▶ **ABOUT THIS TASK**: Nothing is needed except the lines below that run from the one with "This screenshot has" through the one with "Click the black", repeated exactly.

** SOURCE DATA follows **

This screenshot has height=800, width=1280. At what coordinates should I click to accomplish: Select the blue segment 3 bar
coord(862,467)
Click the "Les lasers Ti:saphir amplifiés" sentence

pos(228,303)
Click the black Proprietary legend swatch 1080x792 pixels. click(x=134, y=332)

** End of SOURCE DATA **
** SOURCE DATA follows **

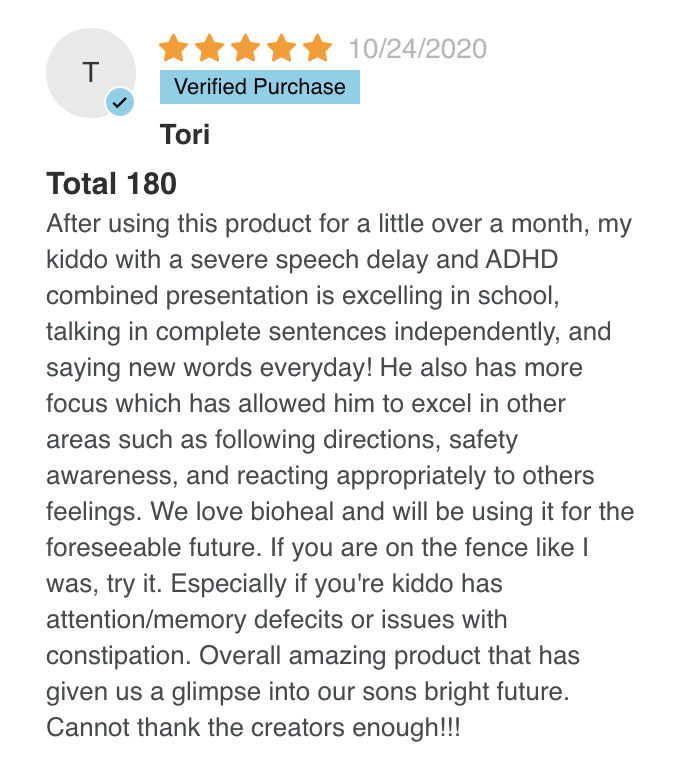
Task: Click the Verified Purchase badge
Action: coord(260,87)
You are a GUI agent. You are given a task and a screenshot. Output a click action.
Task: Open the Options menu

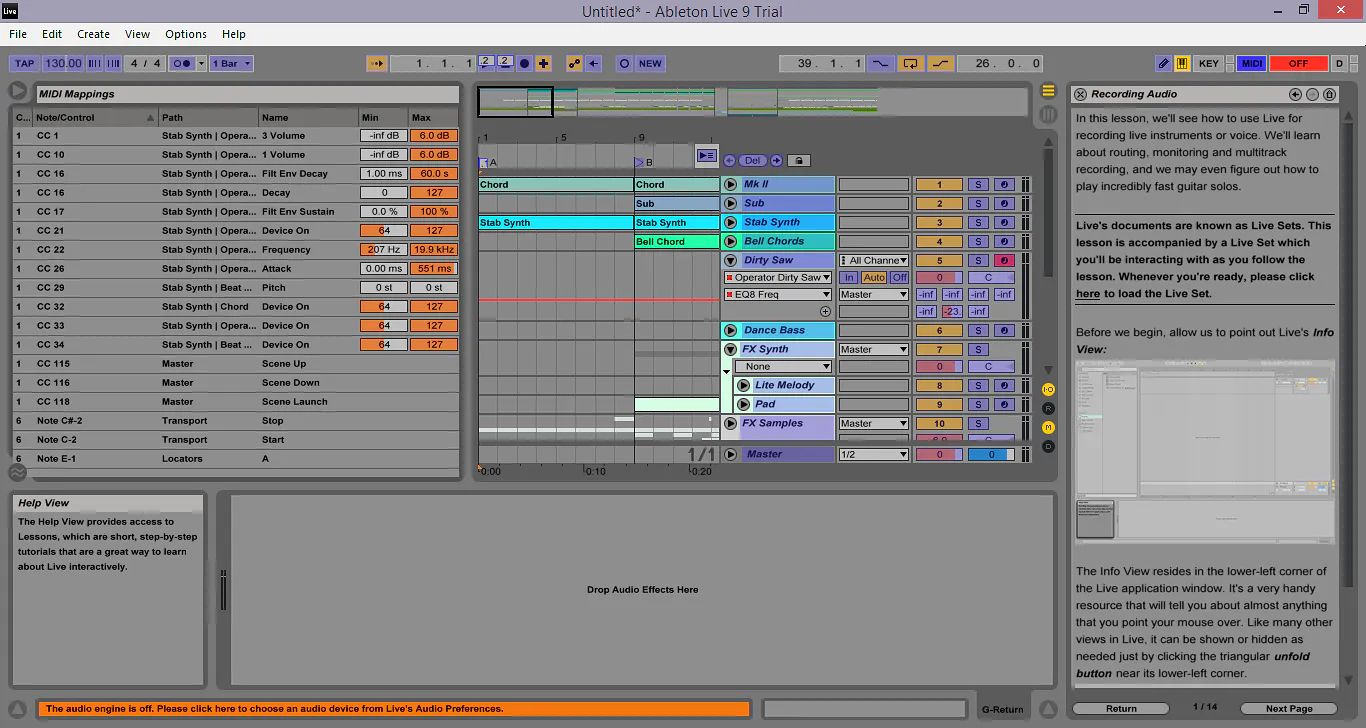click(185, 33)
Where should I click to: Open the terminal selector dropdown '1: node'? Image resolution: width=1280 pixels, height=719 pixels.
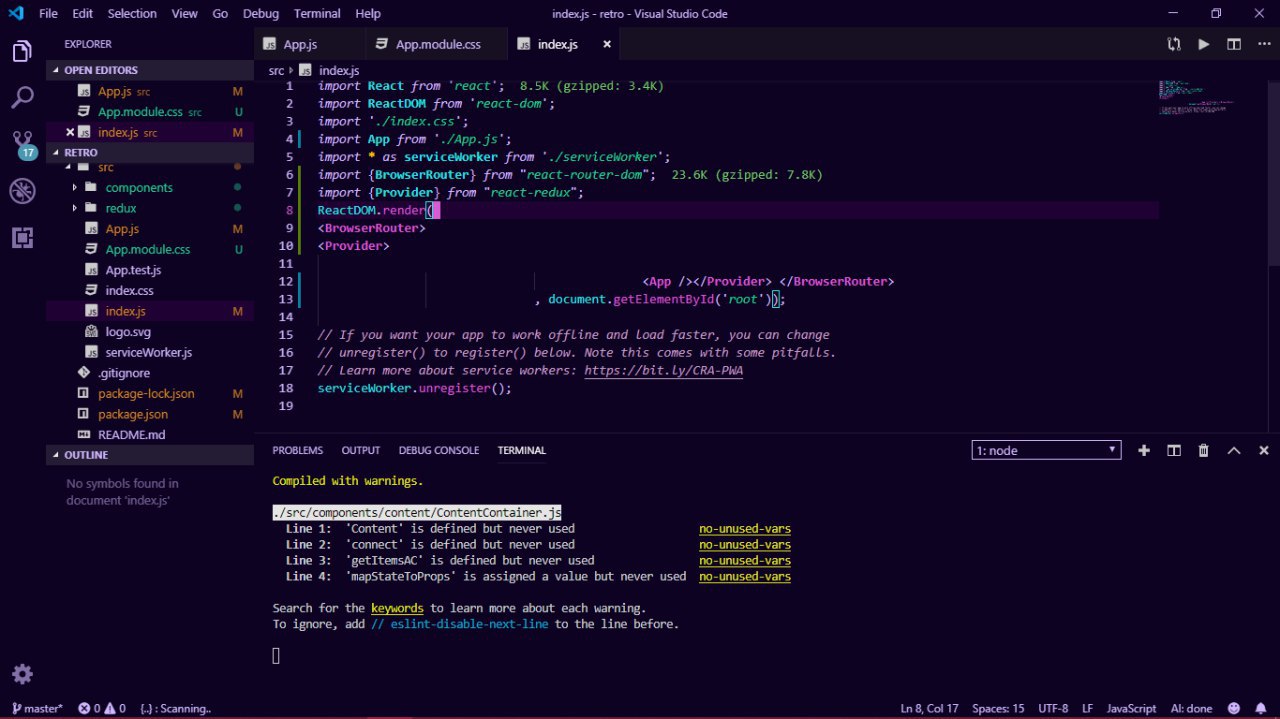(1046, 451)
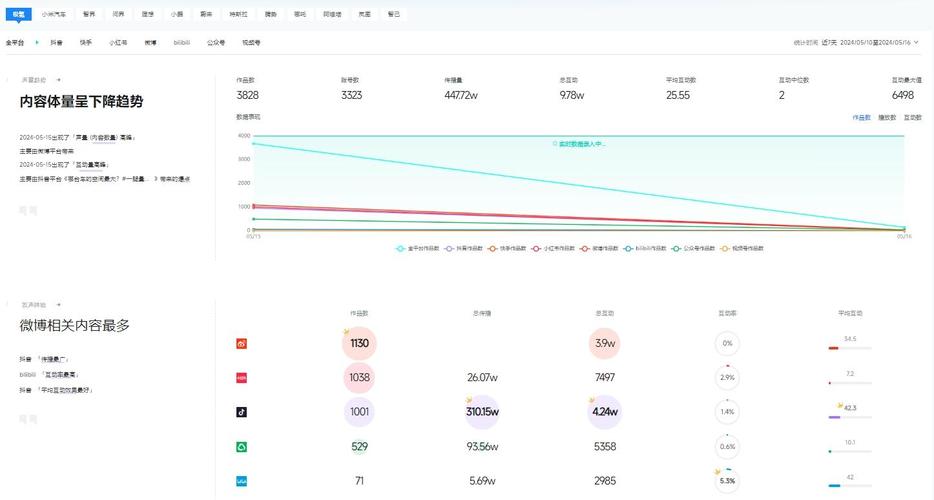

** End of SOURCE DATA **

▶ **SOLUTION TO THIS PROBLEM**:
This screenshot has height=800, width=1280. At what coordinates should I click to accomplish: Select the blue segment 3 bar
coord(862,467)
Click the "Les lasers Ti:saphir amplifiés" sentence

pos(228,303)
Click the black Proprietary legend swatch 1080x792 pixels. click(x=134, y=332)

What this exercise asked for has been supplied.